Chemical differentiation of type I and type II receptors for adrenal steroids in brain cytosol.

Studies outlined here compare the properties of mineralocorticoid (Type I) and glucocorticoid (Type II) receptors in cytosol from adrenalectomized mouse brain. Pretreating cytosol with dextran-coated charcoal (DCC) produced a 4.7-fold increase in the subsequent macromolecular binding of the mineralocorticoid, [3H]aldosterone (20 nM ALDO, in the presence of a 50-fold molar excess of the highly specific synthetic glucocorticoid, RU 26988), whereas it produced a 55% decrease in the binding of the glucocorticoid, [3H]triamcinolone acetonide (20 nM TA). Scatchard analyses revealed that DCC pretreatment had no effect on the affinity or maximal binding of Type I receptors for [3H]ALDO (in the presence of a 0-, 50- or 500-fold excess of RU 26988), whereas it produced a 3- to 6-fold increase in the Kd, and an 8-43% decrease in the maximal binding, of Type II receptors for [3H]TA and [3H]dexamethasone. Optimal stability of unoccupied Type I receptors at 0 degree C was found to be achieved in buffers containing glycerol, but lacking molybdate. Although the addition of molybdate was found to reduce the loss in Type I receptor binding observed after incubating unlabelled cytosol at 12 or 22 degrees C, this stabilization was accompanied by a concentration-dependent reduction in the binding of [3H]ALDO at 0 degree C. Scatchard analyses showed that this reduction was due to a shift in the maximal binding, and not the affinity, of the Type I receptors for [3H]ALDO. The presence or absence of dithiothreitol in cytosol appeared to have little effect on the stability of Type I receptors.
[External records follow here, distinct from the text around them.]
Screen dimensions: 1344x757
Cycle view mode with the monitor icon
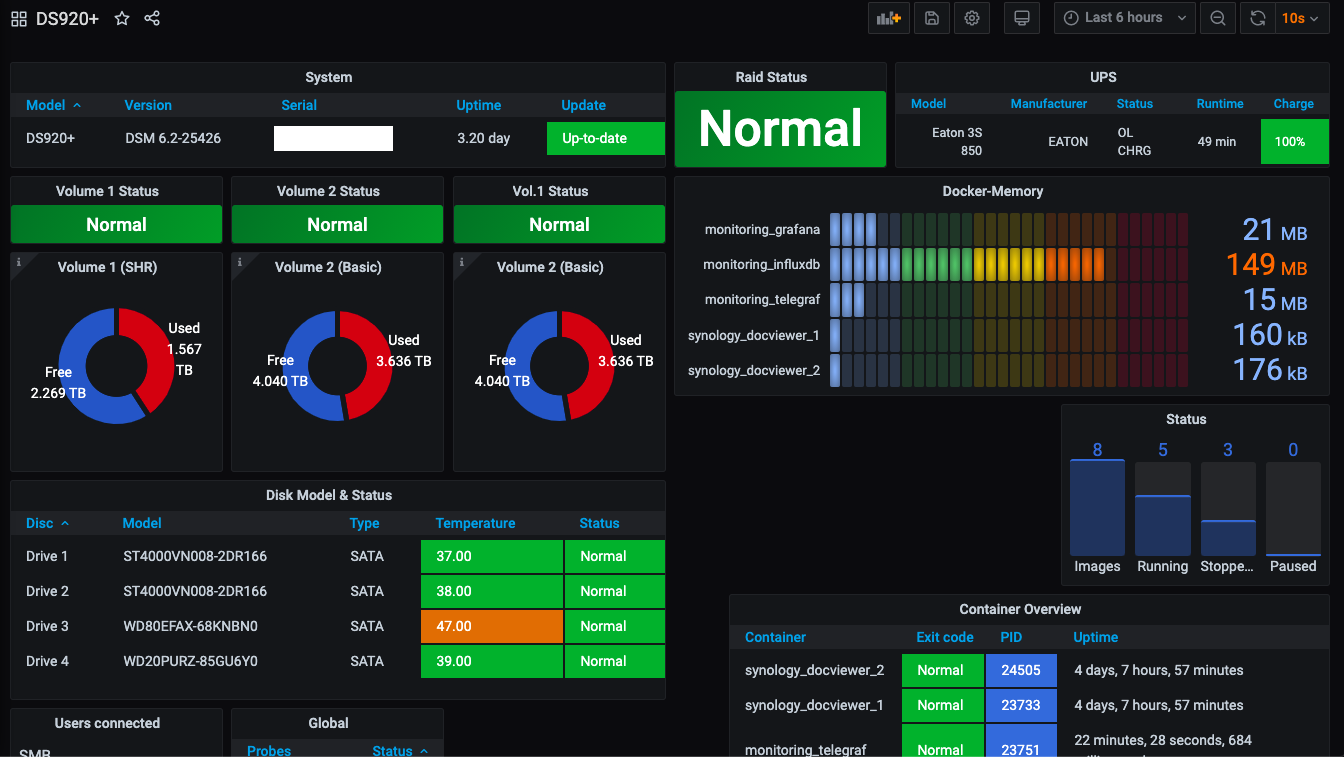click(x=1021, y=18)
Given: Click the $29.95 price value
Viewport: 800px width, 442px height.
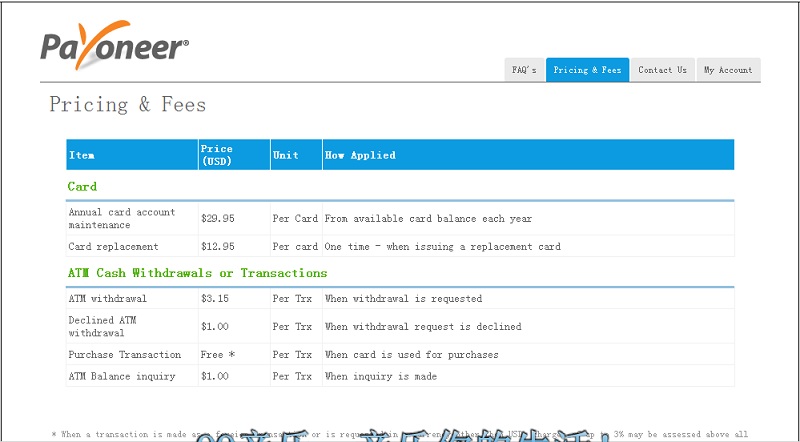Looking at the screenshot, I should tap(218, 218).
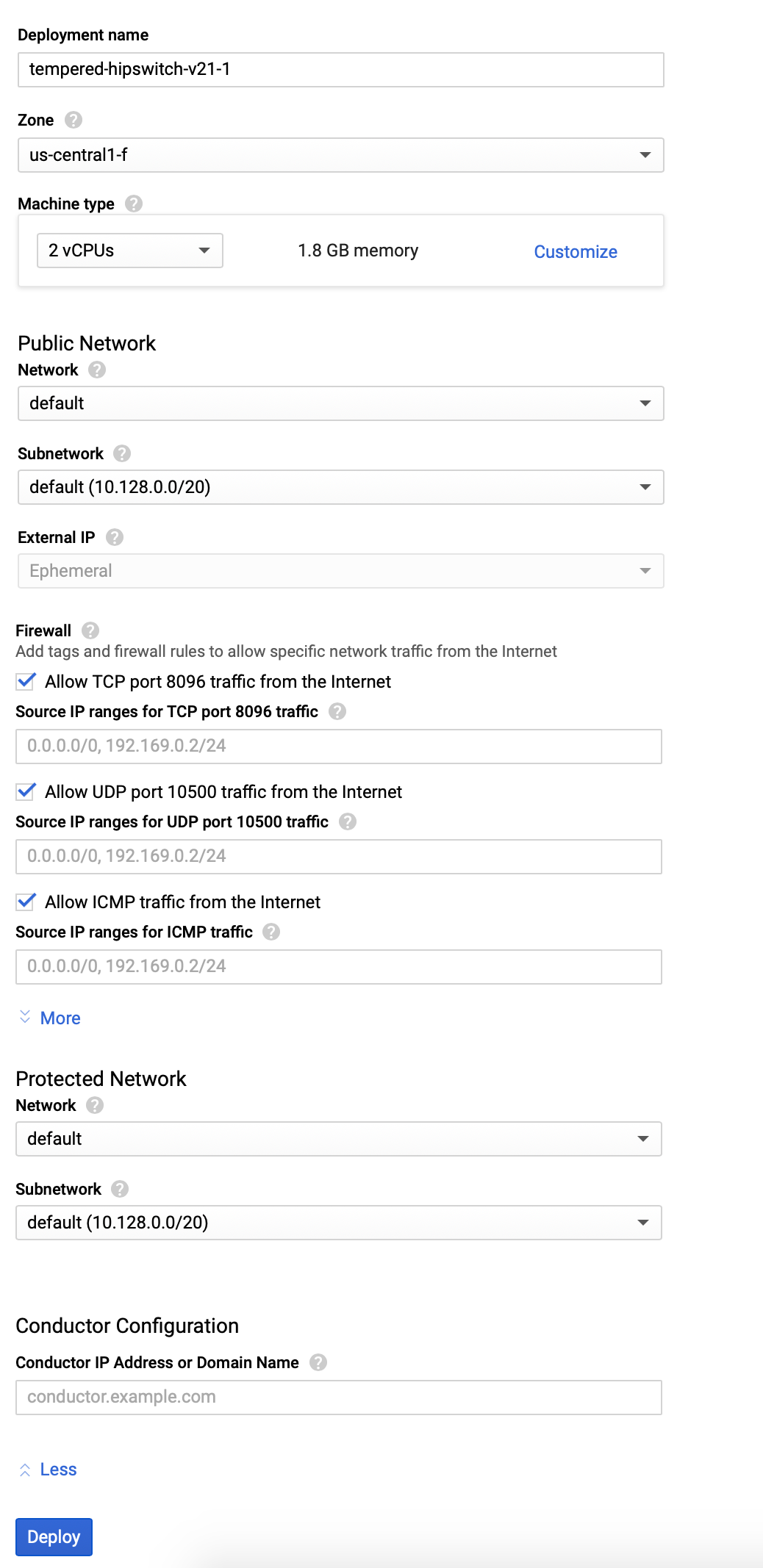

In contrast to our finding for Type I receptors, it was possible to stabilize the binding capacity of unoccupied Type II receptors, even after 2-4 h at 12 or 22 degrees C, if the glycerol containing buffers were supplemented with both molybdate and dithiothreitol. In summary, these results indicate distinct chemical differences between Type I and Type II receptors for adrenal steroids.